The goal is always the same: isolate the drivers of a decision by systematically perturbing the system. However, each ablation carries a significant cost—whether expensive inference calls or retrainings. The challenge becomes: can we compute attributions with the fewest possible ablations? SPEX and ProxySPEX answer yes by strategically selecting which ablations to perform and then inferring the missing ones.
4. SPEX: Efficient Interaction Search via Sparse Masking
SPEX (Scalable Pattern Exchange) is an algorithm designed to discover influential interactions with a tractable number of ablations. It works by constructing a sparse set of masks that cover different subsets of features, data points, or components. Instead of testing all possible interaction combinations, SPEX uses a combinatorial design (like covering arrays) to sample a small but representative set. After performing ablations on these masks, it applies regression or sparse recovery techniques to infer which interactions are most influential. This approach reduces the computational burden from exponential to polynomial or even linear in practice. For instance, if you have 1,000 input features, SPEX might require only a few hundred ablations to estimate all pairwise interactions. The output is a ranked list of interaction strengths, allowing researchers to focus on the most impactful patterns. This method works for feature, data, and mechanistic attributions alike.

5. ProxySPEX: Scaling Further with Proxy Models
While SPEX already makes interaction discovery tractable, some scenarios still demand too many ablations—for example, very large models or datasets where each inference is costly. ProxySPEX extends SPEX by introducing a lightweight proxy model that approximates the LLM's behavior. The proxy is trained on a small set of full ablations, then used to predict outcomes for many more mask configurations cheaply. This hybrid approach combines the accuracy of real ablation with the speed of approximation. The proxy could be a smaller transformer, a linear model, or even a neural network trained on the LLM's outputs. ProxySPEX effectively amortizes the cost of expensive inference: after an initial investment, it can explore interactions at a fraction of the original expense. Early results show that ProxySPEX maintains high fidelity while reducing the required ablations by an order of magnitude. This makes it feasible to analyze models with billions of parameters or datasets with millions of examples.

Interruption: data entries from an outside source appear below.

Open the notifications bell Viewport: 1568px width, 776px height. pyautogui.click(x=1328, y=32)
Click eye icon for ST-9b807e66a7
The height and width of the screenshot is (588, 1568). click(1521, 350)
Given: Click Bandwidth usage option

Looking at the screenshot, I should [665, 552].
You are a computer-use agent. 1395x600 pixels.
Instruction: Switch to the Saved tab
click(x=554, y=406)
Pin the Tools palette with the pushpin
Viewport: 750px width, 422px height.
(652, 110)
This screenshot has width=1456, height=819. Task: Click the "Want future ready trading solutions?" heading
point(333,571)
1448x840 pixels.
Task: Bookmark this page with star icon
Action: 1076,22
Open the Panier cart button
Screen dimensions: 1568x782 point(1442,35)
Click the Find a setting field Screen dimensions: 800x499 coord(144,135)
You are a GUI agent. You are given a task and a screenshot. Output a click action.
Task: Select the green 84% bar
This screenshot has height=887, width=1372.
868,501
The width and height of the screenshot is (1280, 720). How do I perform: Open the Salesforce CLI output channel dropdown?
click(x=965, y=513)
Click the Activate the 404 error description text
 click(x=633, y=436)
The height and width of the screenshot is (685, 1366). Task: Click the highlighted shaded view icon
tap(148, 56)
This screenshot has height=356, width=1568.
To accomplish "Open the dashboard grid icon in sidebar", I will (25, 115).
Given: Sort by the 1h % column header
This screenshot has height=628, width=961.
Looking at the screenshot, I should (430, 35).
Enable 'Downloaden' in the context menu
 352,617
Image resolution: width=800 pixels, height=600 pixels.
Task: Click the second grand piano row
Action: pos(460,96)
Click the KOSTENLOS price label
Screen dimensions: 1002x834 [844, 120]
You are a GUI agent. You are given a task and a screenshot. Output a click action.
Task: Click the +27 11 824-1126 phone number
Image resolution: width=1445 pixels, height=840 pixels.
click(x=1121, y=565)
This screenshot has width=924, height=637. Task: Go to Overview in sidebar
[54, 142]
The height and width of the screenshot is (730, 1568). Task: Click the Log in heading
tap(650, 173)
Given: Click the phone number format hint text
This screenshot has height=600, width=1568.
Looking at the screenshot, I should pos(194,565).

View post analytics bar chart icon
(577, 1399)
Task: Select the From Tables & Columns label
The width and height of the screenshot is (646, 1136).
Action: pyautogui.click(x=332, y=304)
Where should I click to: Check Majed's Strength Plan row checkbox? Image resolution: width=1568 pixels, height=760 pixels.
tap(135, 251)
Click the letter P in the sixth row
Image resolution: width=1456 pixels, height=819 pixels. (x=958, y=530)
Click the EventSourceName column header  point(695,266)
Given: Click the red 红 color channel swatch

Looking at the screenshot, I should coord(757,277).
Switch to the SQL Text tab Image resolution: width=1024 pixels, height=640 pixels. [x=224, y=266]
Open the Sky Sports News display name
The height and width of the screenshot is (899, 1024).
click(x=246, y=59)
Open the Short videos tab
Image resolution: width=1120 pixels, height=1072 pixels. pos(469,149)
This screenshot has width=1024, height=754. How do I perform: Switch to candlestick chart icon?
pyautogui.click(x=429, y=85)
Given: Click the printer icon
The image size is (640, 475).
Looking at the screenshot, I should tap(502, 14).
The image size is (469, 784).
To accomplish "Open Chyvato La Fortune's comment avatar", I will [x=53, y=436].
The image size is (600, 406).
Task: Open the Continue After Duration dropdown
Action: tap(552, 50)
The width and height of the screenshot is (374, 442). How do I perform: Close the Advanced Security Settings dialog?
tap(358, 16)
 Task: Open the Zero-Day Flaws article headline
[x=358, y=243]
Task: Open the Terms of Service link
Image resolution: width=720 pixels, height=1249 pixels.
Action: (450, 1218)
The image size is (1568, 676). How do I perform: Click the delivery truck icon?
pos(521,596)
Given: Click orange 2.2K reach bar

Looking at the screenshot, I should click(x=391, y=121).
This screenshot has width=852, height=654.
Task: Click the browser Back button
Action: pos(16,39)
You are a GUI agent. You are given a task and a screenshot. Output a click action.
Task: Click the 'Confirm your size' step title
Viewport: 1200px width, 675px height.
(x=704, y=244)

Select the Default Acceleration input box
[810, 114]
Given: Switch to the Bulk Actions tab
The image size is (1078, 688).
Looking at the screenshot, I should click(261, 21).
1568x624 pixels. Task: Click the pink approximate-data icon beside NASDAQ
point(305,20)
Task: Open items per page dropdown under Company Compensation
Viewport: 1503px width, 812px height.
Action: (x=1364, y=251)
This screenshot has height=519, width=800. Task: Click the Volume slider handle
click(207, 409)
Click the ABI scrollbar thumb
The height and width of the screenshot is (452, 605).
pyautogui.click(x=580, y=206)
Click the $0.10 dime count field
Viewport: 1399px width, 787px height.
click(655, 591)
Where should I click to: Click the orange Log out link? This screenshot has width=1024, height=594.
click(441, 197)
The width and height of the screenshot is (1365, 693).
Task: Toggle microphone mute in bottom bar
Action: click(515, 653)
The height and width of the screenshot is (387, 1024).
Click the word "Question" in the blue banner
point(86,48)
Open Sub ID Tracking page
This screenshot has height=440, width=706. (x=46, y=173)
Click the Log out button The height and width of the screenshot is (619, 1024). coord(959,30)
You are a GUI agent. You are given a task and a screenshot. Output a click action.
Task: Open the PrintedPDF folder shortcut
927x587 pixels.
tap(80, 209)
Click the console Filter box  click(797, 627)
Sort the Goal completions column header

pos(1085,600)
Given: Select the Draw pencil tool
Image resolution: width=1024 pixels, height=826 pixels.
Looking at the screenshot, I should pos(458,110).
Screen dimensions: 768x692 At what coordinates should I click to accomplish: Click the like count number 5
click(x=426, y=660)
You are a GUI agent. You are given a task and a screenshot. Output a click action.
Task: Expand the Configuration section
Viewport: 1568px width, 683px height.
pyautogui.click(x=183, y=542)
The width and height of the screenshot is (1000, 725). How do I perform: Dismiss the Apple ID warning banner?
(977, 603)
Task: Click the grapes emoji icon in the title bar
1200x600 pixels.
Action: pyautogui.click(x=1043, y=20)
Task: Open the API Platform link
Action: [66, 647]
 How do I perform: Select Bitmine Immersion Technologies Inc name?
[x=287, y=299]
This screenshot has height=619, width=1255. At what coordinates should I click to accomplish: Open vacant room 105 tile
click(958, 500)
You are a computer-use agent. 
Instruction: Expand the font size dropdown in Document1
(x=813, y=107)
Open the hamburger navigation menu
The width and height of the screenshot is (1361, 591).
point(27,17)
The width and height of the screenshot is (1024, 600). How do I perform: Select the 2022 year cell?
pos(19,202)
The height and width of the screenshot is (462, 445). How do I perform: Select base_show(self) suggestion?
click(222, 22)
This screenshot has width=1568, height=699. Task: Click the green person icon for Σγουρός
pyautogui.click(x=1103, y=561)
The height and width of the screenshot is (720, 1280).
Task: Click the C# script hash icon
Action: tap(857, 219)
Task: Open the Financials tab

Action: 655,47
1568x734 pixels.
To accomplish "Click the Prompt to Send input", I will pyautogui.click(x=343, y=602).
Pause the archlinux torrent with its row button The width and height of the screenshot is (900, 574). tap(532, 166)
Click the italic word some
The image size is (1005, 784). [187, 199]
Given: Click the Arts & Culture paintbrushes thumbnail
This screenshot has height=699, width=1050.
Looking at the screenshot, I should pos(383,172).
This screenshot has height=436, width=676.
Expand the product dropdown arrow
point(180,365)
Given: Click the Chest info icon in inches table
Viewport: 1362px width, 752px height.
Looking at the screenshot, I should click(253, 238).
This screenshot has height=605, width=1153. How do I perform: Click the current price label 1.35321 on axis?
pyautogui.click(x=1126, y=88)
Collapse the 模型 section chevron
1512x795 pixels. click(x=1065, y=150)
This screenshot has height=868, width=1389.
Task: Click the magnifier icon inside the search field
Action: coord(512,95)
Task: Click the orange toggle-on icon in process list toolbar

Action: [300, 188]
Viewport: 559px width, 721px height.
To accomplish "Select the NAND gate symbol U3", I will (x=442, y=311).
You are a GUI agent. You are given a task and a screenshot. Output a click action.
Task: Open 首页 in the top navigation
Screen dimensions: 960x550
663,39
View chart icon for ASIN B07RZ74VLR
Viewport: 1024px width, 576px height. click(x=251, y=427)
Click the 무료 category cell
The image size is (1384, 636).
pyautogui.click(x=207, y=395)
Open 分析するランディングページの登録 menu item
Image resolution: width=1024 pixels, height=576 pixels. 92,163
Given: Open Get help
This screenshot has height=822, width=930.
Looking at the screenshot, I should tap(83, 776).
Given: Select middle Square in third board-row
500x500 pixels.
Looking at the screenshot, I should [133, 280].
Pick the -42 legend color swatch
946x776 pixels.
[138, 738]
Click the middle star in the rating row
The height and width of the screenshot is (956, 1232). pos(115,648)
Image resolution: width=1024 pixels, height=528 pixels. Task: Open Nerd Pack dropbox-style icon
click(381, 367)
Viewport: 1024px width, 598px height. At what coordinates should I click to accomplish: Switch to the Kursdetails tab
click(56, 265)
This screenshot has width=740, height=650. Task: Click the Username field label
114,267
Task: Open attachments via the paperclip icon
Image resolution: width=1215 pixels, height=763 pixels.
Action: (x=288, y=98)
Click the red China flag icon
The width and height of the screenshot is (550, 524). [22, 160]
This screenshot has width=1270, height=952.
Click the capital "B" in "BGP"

6. The Path to Trustworthy AI Through Scalable Interaction Discovery
Identifying interactions at scale is not just a technical feat—it's a stepping stone to safer and more trustworthy AI. When we understand how features, data, and mechanisms combine, we can better predict model failures, detect biases, and ensure alignment. SPEX and ProxySPEX provide practical tools for researchers to perform this analysis without exponential resource demands. The algorithms are model-agnostic and can be integrated into existing interpretability pipelines. As LLMs continue to grow, the ability to discern influential interactions will become even more critical. The next frontier includes extending these methods to continuous interactions, dynamic behaviors, and multi-task settings. By investing in scalable interaction discovery today, we build the foundation for AI systems that are not only powerful but also transparent and accountable.
In summary, understanding interactions is essential for LLM interpretability, and SPEX/ProxySPEX offer practical solutions to the exponential complexity problem. From the basic principle of ablation to the use of proxy models, these methods empower researchers to uncover the hidden synergies driving model behavior. With the insights above, you're now equipped to explore your own LLMs at scale.